Mais si le procès a lieu, le film ne risque-t-il pas d’influencer la décision du juge ?
La Cour européenne a déjà eu l’occasion de se prononcer dans différents arrêts. Par exemple, dans l’affaire Papon, qui a eu droit à une couverture de presse abominable et des manifestations à la porte du tribunal. Maurice Papon s’était plaint du fait que ces manifestations avaient pu influer sur le jugement, ce à quoi la Cour européenne a répondu : "Attendez, on ne peut pas demander aux juridictions de statuer dans un monde virtuel !" Oui, c’est un monde où il y a des choses qui circulent, et c’est le rôle du juge de rester impartial.
Le fait que le film a pour partie été tourné en secret n’a-t-il pas attisé la polémique ?
D’abord, c’est très excessif de dire que le film a été tourné en secret : un film qui se déploit, cela se voit, d’autant qu’Ozon avait annoncé que celui-ci serait présenté à Berlin. En fait, c’est le thème du film qui a posé problème, quand François Ozon a commencé à solliciter des autorisations pour tourner dans des églises. Et on peut comprendre qu’en France, et en particulier à Lyon, il ait rencontré une certaine résistance. C’est pour contourner cette résistance qu’il est allé tourner dans des églises en Belgique. Même si je ne pense pas que l’ensemble du synopsis ait été révélé aux personnes qui l’ont laissé tourner.

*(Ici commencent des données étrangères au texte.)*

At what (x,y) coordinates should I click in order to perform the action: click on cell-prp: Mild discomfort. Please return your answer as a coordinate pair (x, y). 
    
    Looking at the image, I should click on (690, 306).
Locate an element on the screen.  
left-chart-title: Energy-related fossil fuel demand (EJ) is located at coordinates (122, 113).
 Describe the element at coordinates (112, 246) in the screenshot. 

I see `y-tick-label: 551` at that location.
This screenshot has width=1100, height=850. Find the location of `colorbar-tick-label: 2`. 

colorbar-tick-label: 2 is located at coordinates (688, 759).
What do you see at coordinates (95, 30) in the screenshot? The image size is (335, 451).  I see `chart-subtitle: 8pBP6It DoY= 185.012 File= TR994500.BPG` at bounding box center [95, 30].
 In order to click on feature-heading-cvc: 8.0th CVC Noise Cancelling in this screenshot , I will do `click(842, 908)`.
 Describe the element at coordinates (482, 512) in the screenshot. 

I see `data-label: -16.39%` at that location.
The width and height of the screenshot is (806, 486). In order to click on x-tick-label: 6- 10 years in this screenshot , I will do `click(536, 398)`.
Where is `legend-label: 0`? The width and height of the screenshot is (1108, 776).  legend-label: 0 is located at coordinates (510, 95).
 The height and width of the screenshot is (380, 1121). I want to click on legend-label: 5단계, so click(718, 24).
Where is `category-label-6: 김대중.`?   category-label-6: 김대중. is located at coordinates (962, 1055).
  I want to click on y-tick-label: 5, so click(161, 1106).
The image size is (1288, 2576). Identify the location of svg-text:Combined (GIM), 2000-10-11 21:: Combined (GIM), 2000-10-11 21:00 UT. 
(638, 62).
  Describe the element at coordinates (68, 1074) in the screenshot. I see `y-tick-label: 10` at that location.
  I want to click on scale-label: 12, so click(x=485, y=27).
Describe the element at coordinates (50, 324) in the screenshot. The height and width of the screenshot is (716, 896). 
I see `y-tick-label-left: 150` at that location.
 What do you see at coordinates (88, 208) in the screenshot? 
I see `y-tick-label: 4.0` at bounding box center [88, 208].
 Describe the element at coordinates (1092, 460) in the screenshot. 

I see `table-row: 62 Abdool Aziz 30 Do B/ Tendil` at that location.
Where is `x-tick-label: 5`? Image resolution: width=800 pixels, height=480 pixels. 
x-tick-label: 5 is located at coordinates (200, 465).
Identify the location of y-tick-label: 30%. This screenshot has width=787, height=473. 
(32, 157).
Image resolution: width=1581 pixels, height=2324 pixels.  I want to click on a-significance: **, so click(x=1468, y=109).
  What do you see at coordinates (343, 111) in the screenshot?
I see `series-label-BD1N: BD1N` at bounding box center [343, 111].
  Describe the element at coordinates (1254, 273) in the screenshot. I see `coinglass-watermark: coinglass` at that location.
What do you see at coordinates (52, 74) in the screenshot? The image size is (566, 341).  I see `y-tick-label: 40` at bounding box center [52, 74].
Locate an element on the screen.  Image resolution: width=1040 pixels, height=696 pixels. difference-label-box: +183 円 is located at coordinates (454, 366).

Entretien : Clément Boileau
Et en Belgique ?
Chez nous aussi, la notion de présomption d’innocence dans le cadre d’une œuvre artistique fait débat, et au sein même de l’institution judiciaire. Marc Helsmoortel, avocat bruxellois et dramaturge, en a fait l’expérience puisqu’une plainte a été déposée contre lui l’an dernier par l’ex-magistrate Karin Gérard. Cette dernière s’est en effet reconnue dans la pièce Souffrez-vous Madame ? , qui traite justement de la… présomption d’innocence. Différence notable avec le film Grâce à Dieu , la juge n’y est pas citée nommément.